Los medios de comunicación al servicio de las empresas

Columna de opinión de Luz María Fariña, Directora Departamento Comunicaciones Fundación Terram, publicada en portal Foro Ciudadano el 18 de octubre de 2006.

Columna de opinión de Luz María Fariña, Directora Departamento Comunicaciones Fundación Terram, publicada en portal Foro Ciudadano el 18 de octubre de 2006.


Mientras la sociedad civil hace enormes esfuerzos para informar al país sobre los costos ambientales y sociales de la salmonicultura, los medios de comunicación coartan una de los derechos fundamentales del ser humano: la libertad de expresión. ¿Cómo podrán entonces los chilenos y chilenas reflexionar sobre el país que quieren y estar al tanto de los daños que causa esta actividad en nuestro patrimonio?

En el marco de la ‘Semana de Acción Global’ de la campaña internacional por una salmonicultura sustentable, se han impulsado una serie de actividades paralelas en distintos países consumidores y productores de salmón, con el objetivo de informar y sensibilizar sobre las condiciones laborales y ambientales vinculadas a las empresas salmonicultoras.

En Chile se realizaron varias acciones comunicacionales, como la exhibición del video “Los costos ocultos de la salmonicultura en Chile” –el cual también fue transmitido por televisión abierta estadounidense-; conferencias de prensa; envío de información a actores vinculados al tema, como los miembros de la comisión de acuicultura de la cámara, entre otras actividades.

Para dar inicio a la ‘Semana de Acción Global’ se publicó, en tres diarios de circulación regional y uno de tiraje nacional, la fotografía del grupo chileno Chancho en Piedra usada en la campaña de derechos laborales de Oxfam en Chile, con tres frases que difundían algunas de las problemáticas relacionadas con la salmonicultura: la contaminación ambiental que generan; la in-seguridad alimenticia asociada a la producción del salmón chileno y las bajas remuneraciones de trabajadores y trabajadoras de nuestro país.

El primer día de la semana de acción los insertos aparecieron en los medios escogidos.
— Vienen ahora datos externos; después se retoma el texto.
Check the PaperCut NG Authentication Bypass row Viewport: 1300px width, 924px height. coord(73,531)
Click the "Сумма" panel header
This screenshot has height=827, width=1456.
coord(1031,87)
Sin embargo, al segundo día ni el Diario Llanquihue, ni La Estrella de Chiloé publicaron el inserto. Las explicaciones vinieron directamente del gerente regional de la cadena de El Mercurio. Argumentaron que no habían visto el contenido de los avisos y que la única manera de que aparecieran nuevamente era colocando el rut, el nombre de todas las organizaciones y un título grande que dijera: inserto. La verdad es que esa modalidad jamás la he visto en ningún medio de prensa escrita. Sin embargo, que la foto apareciera de esa manera, daba igual, jamás fue un inserto anónimo y fue mejor que aparecieran en grande los nombre de las organizaciones que participamos de la iniciativa.

La interrogante que surge es otra: si los medios de comunicación en nuestro país los controla el mercado, entonces, ¿por qué cuando organizaciones de la sociedad civil pagamos –práctica muy poco habitual y esta vez financiada por organizaciones extranjeras- podemos ser censurados de manera arbitraria?
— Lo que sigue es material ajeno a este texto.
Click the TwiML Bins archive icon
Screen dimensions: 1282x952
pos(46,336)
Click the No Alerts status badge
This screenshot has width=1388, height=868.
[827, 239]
Obviamente el poder que los salmoneros tienen en la Décima Región no escapa a “sus” medios regionales. Para ellos siempre están reservadas páginas especiales, suplementos, revistas institucionales y cobertura hasta de las más mínimas actividades. De manera opuesta está la difusión que dichos medios le dan a las organizaciones de base, a las noticias que envían los sindicatos o las organizaciones de la sociedad civil. No es nuevo, pero sí es necesario volver a describir la diferencia arbitraria que sólo refuerza el estrecho vínculo entre la prensa y los grupos económicos en nuestro país, atentando así, día a día con lo parcialidad de su información contra la democracia, la libertad de expresión y el pluralismo en Chile.